Answer
(a) $p\left( s \right)=\left( 0.05 \right){{s}^{2}}-\left( 5.5 \right)s+250$
(b) 100
Work Step by Step
(a)
The function in standard form is written as $p\left( s \right)=a{{s}^{2}}+bs+c$, where s denotes the travel speed.
So, the equations will be:
Put $s=60$ in the equation $p\left( s \right)=a{{s}^{2}}+bs+c$
$a{{\left( 60 \right)}^{2}}+60b+c=100$ …… (1)
Put $s=80$ in the equation $p\left( s \right)=a{{s}^{2}}+bs+c$
$a{{\left( 80 \right)}^{2}}+b\left( 80 \right)+c=130$ …… (2)
Put $s=100$ in the equation $p\left( s \right)=a{{s}^{2}}+bs+c$
$a{{\left( 100 \right)}^{2}}+b\left( 100 \right)+c=200$ …… (3)

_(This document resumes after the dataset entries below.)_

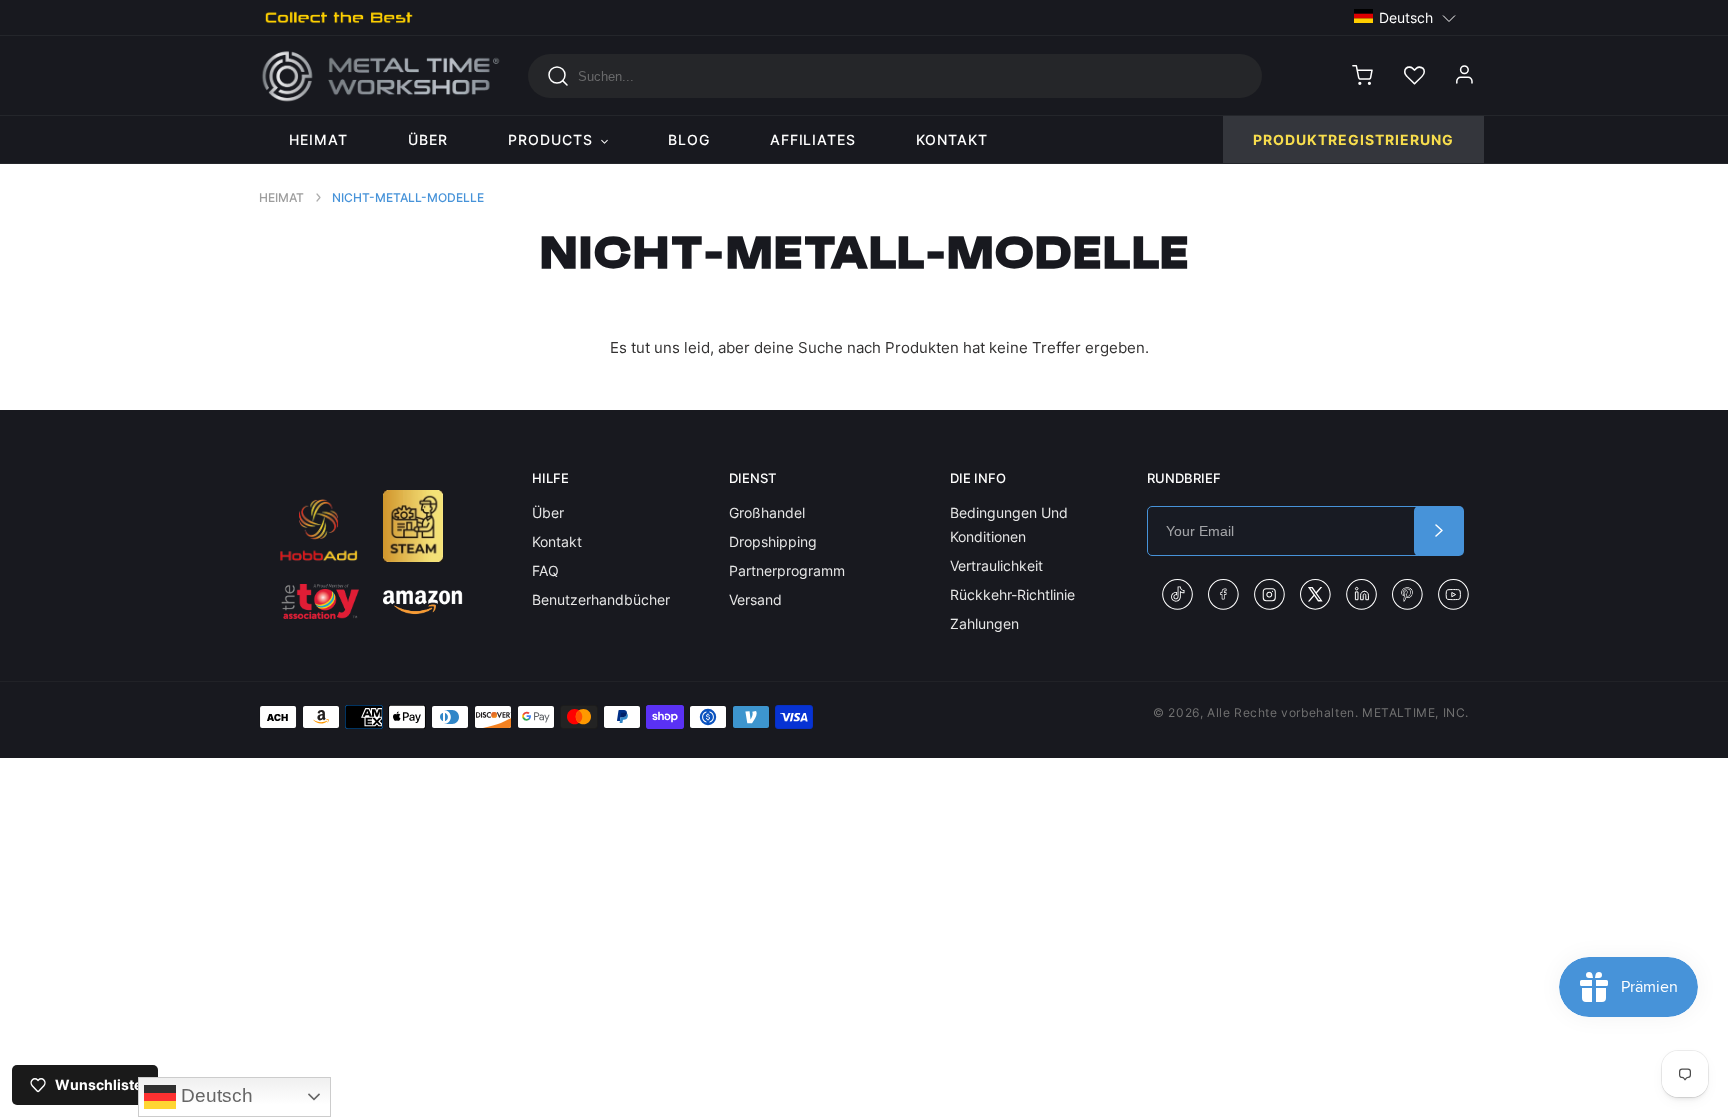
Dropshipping (773, 541)
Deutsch (214, 1095)
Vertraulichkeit (996, 565)
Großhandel (767, 512)
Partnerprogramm (787, 570)
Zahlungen (984, 623)
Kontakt (557, 541)
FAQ (545, 570)
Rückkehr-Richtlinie (1012, 594)
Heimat (281, 197)
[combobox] (895, 76)
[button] (1405, 16)
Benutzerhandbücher (601, 599)
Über (548, 512)
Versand (755, 599)
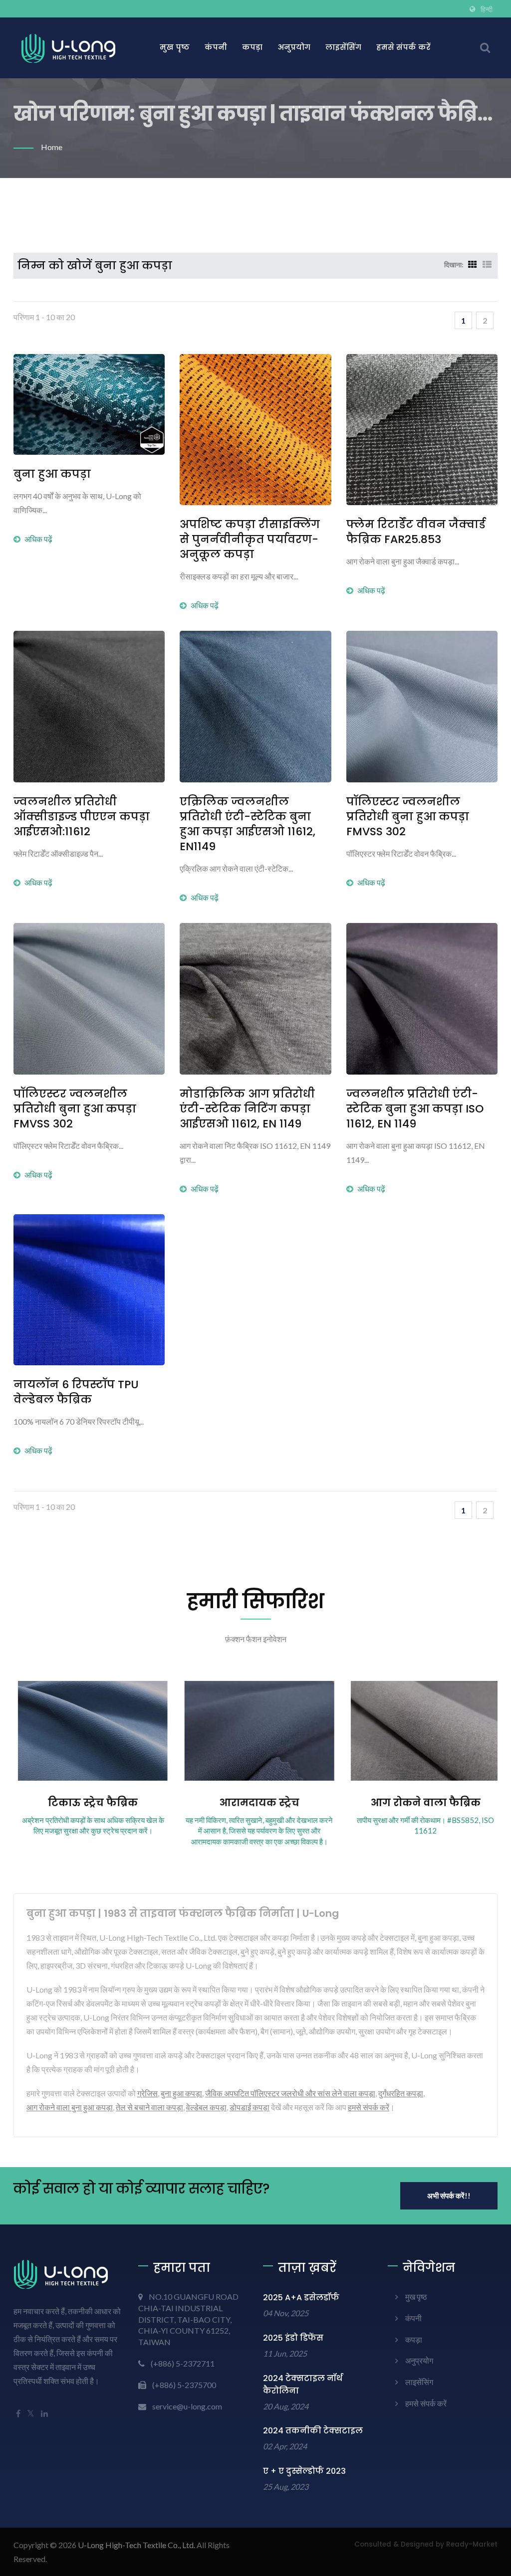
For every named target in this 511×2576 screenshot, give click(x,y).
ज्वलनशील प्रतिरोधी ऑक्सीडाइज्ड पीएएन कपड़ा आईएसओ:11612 (81, 816)
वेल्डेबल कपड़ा (206, 2107)
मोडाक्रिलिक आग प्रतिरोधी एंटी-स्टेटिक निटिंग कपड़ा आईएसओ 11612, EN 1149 (247, 1109)
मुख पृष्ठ (175, 47)
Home (51, 147)
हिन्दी (487, 9)
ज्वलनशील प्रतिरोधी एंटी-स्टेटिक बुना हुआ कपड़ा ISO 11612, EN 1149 (415, 1109)
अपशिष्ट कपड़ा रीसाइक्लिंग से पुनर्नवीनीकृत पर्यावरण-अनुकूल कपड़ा (250, 539)
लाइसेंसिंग (343, 47)
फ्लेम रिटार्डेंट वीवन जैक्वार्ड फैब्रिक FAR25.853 (416, 532)
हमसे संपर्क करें (403, 47)
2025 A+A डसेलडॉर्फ (301, 2297)
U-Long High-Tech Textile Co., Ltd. (136, 2545)
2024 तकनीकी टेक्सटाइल (313, 2430)
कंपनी (216, 47)
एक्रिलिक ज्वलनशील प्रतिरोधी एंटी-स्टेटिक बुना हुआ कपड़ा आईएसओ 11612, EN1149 (247, 824)
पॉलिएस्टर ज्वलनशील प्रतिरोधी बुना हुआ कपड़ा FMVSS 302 (407, 816)
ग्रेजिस (147, 2093)
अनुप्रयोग (293, 47)
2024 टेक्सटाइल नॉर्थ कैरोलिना (302, 2384)
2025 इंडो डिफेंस (293, 2338)
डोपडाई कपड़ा (249, 2107)
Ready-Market (472, 2544)
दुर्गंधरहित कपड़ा (400, 2093)
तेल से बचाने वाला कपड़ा (149, 2107)
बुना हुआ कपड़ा (52, 474)
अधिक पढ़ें (38, 539)
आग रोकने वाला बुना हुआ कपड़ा (69, 2107)
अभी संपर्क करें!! (449, 2195)
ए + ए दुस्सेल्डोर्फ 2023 (304, 2471)
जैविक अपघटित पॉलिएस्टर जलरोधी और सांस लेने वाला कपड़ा (290, 2093)
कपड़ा (252, 47)
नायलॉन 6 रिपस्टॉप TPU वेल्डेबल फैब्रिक (76, 1392)
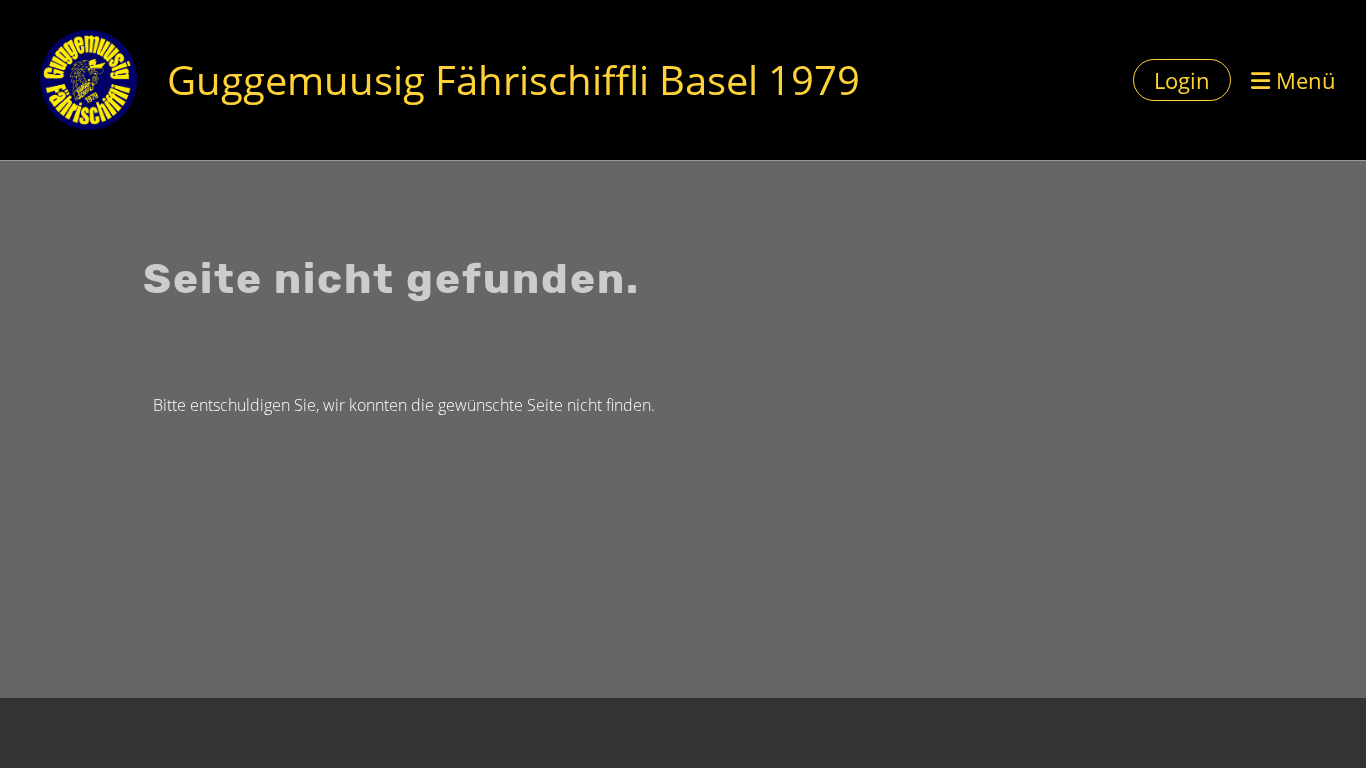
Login (1182, 80)
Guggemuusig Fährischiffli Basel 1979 (513, 79)
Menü (1303, 80)
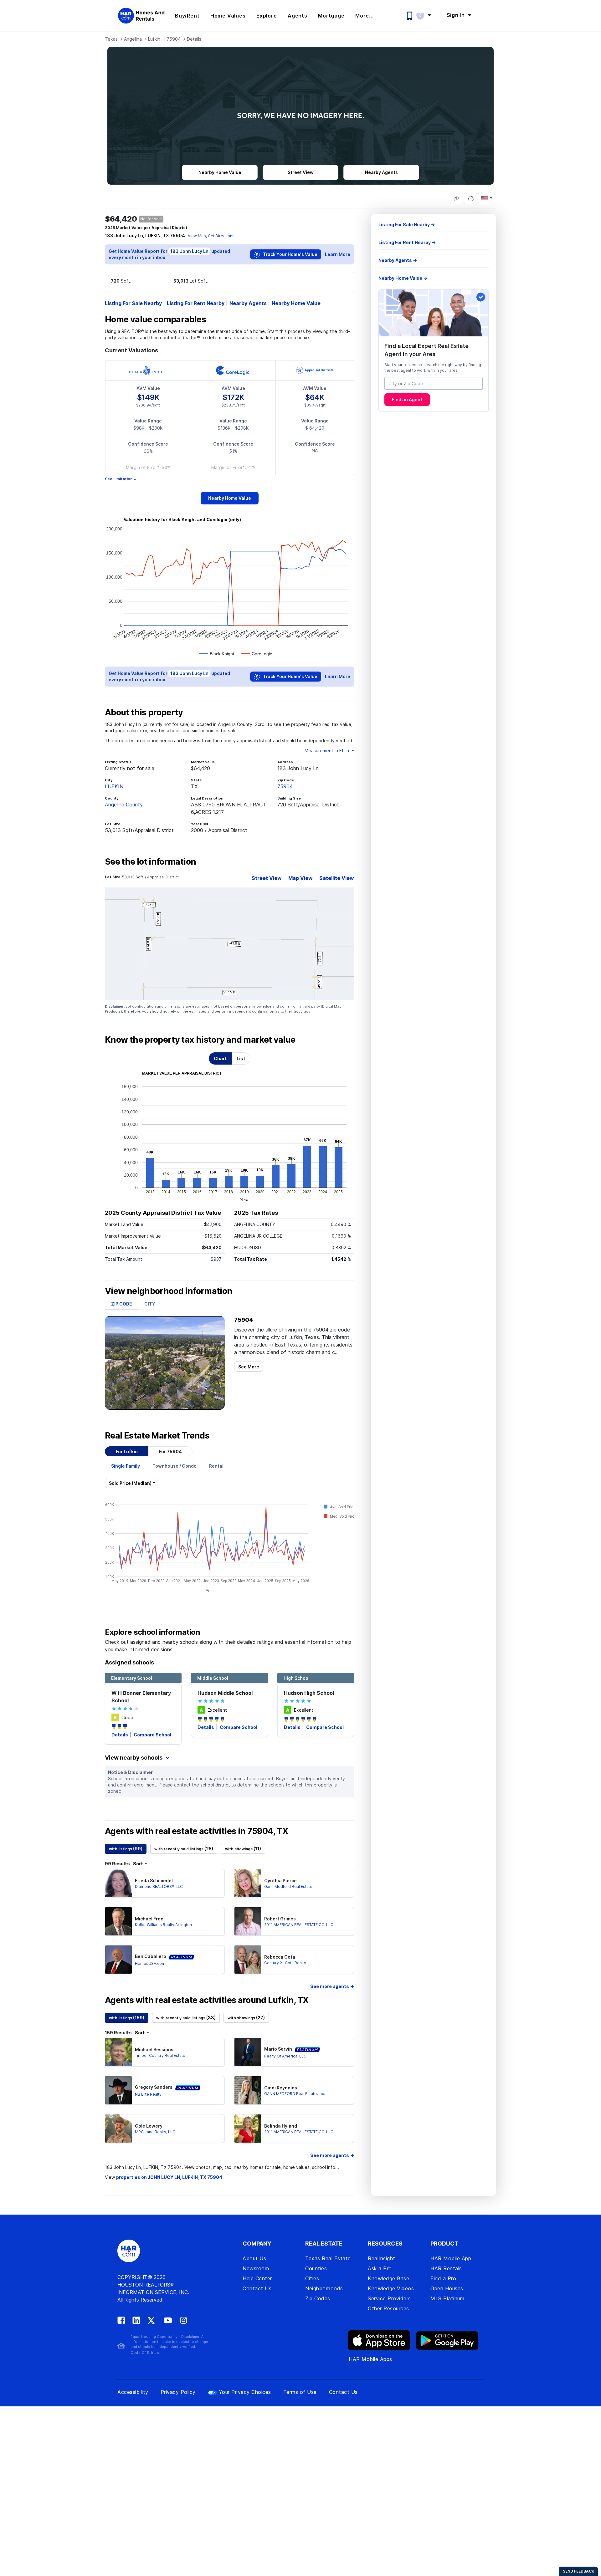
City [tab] (149, 1303)
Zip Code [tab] (121, 1303)
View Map (197, 235)
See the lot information (150, 862)
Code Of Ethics (145, 2352)
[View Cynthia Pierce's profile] (247, 1883)
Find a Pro (443, 2278)
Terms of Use (300, 2392)
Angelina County (124, 804)
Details (120, 1734)
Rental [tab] (216, 1466)
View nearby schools (134, 1757)
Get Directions (221, 235)
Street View (267, 878)
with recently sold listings (183, 1848)
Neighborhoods (324, 2288)
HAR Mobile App (450, 2258)
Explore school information (152, 1632)
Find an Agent (407, 399)
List (241, 1058)
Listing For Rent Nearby (195, 303)
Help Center (257, 2278)
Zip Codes (317, 2298)
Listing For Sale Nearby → (406, 224)
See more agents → (332, 1986)
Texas (111, 39)
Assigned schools (129, 1662)
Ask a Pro (380, 2268)
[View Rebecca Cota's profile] (247, 1959)
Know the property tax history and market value (200, 1040)
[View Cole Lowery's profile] (118, 2128)
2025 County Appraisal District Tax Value (163, 1212)
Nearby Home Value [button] (219, 172)
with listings (125, 1848)
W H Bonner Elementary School (141, 1697)
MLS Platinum (447, 2298)
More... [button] (364, 16)
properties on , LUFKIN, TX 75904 (169, 2177)
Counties (316, 2268)
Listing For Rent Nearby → (407, 242)
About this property (144, 713)
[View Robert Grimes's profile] (247, 1921)
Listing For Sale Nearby (133, 303)
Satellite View (336, 878)
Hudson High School (309, 1693)
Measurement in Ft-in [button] (327, 750)
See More (248, 1366)
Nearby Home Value (296, 303)
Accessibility (132, 2392)
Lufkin (154, 39)
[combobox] (433, 383)
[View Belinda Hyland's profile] (247, 2128)
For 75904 (170, 1451)
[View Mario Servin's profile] (247, 2052)
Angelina (133, 39)
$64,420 (121, 218)
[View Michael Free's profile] (118, 1921)
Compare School (152, 1734)
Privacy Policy (178, 2392)
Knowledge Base (388, 2278)
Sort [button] (138, 1863)
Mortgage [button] (331, 16)
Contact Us (257, 2288)
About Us (254, 2258)
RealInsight (381, 2258)
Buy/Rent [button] (187, 16)
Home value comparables (155, 319)
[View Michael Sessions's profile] (118, 2052)
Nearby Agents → (397, 260)
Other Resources (388, 2308)
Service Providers (389, 2298)
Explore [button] (266, 16)
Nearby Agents (248, 303)
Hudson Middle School (225, 1693)
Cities (312, 2278)
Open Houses (446, 2288)
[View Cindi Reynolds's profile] (247, 2090)
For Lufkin (127, 1451)
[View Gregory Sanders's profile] (118, 2090)
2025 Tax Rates (256, 1212)
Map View (300, 878)
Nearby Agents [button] (381, 172)
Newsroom (256, 2268)
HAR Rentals (446, 2268)
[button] (427, 15)
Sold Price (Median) (130, 1483)
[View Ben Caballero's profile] (118, 1959)
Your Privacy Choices (245, 2392)
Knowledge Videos (391, 2288)
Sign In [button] (456, 15)
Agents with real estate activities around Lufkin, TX (207, 2000)
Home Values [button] (228, 16)
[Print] (470, 198)
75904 (174, 39)
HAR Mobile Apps (370, 2359)
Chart (220, 1058)
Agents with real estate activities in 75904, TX (196, 1831)
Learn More (337, 254)
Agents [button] (297, 16)
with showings (243, 1848)
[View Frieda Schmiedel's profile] (118, 1883)
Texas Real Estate (328, 2258)
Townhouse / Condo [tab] (174, 1466)
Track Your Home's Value (289, 254)
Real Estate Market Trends (157, 1436)
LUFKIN (114, 786)
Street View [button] (301, 172)
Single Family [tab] (125, 1466)
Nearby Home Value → (402, 278)
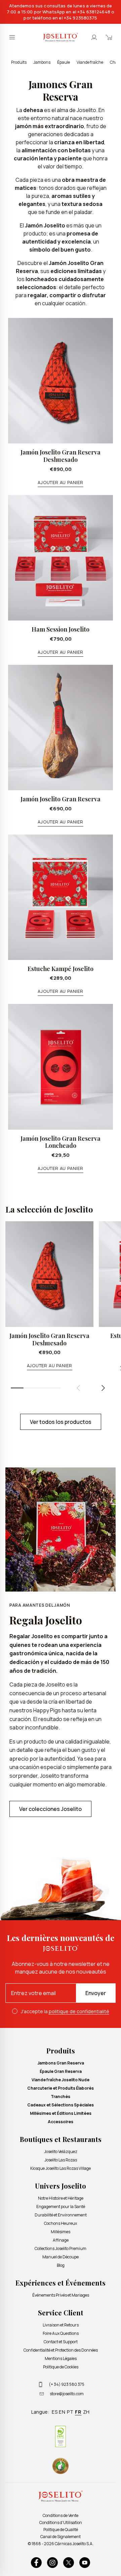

Now, subtract equation 2 from equation 1:
$\begin{align}
& a{{\left( 80 \right)}^{2}}+b\left( 80 \right)+c-130-\left( a{{\left( 60 \right)}^{2}}+b\left( 60 \right)+c-100 \right)=0 \\
& a{{\left( 80 \right)}^{2}}+b\left( 80 \right)+c-130-a{{\left( 60 \right)}^{2}}-b\left( 60 \right)-c+100=0 \\
& \left( 6400-3600 \right)a+\left( 80-60 \right)b=30 \\
& 2800a+20b=30
\end{align}$
Now,
$2800a+20b=30$ …… (4)
Now, subtract equation 2 from equation 3:
$\begin{align}
& a{{\left( 100 \right)}^{2}}+b\left( 100 \right)+c-200-\left( a{{\left( 80 \right)}^{2}}+b\left( 80 \right)+c-130 \right)=0 \\
& a{{\left( 100 \right)}^{2}}+b\left( 100 \right)+c-200-a{{\left( 80 \right)}^{2}}-b\left( 80 \right)-c+130=0 \\
& \left( 10000-6400 \right)a+\left( 100-80 \right)b=70 \\
& 3600a+20b=70
\end{align}$
Now,
$3600a+20b=70$ …… (5)
Now subtract equation 4 from equation 5:
$\begin{align}
& 3600a+20b-70-\left( 2800a+20b-30 \right)=0 \\
& 3600a+20b-70-2800a-20b+30=0 \\
& 3600a+20b-2800a-20b=70-30 \\
& 800a=40
\end{align}$
On further simplification:
$800a=40$
Divide by 800 on both sides:
$\begin{align}
& a=\frac{40}{800} \\
& =\frac{5}{100} \\
& =0.05
\end{align}$
Now, substituting the value of a in any of the above equations:
$\begin{align}
& 2800\left( 0.05 \right)+20b=30 \\
& 140+20b=30
\end{align}$
Subtract 140 from both sides:
$\begin{align}
& 140+20b-140=30-140 \\
& 20b=-110
\end{align}$
Divide by 20 on both sides:
$\begin{align}
& b=-\frac{110}{20} \\
& =-5.5
\end{align}$
Now, substitute the values of a and b in equation 1, to get the value of c:
$\begin{align}
& \left( 0.05 \right){{\left( 60 \right)}^{2}}-\left( 5.5 \right)\left( 60 \right)+c=100 \\
& \left( 5 \right)\cdot 36-\left( 55 \right)\cdot 6+c=100 \\
& 180-330+c=100 \\
& c=250
\end{align}$
Thus, the quadratic equation of the given data will be written as: $p\left( s \right)=\left( 0.05 \right){{s}^{2}}-\left( 5.5 \right)s+250$.
(b)
$p\left( s \right)=\left( 0.05 \right){{s}^{2}}-\left( 5.5 \right)s+250$
Now, take $s=50$and substitute in the quadratic equation,
So,
$\begin{align}
& p\left( s \right)=\left( 0.05 \right){{s}^{2}}-\left( 5.5 \right)s+250 \\
& =\left( 0.05 \right){{\left( 50 \right)}^{2}}-\left( 5.5 \right)\left( 50 \right)+250 \\
& =\left( 0.05 \right)\cdot 2500-\left( 5.5 \right)\cdot 50+250 \\
& =125-275+250
\end{align}$
On further simplification
$\begin{align}
& p\left( s \right)=375-275 \\
& =100
\end{align}$
Thus, the number of accidents that are estimated that would occur at $50\ \text{km/hr}$is 100.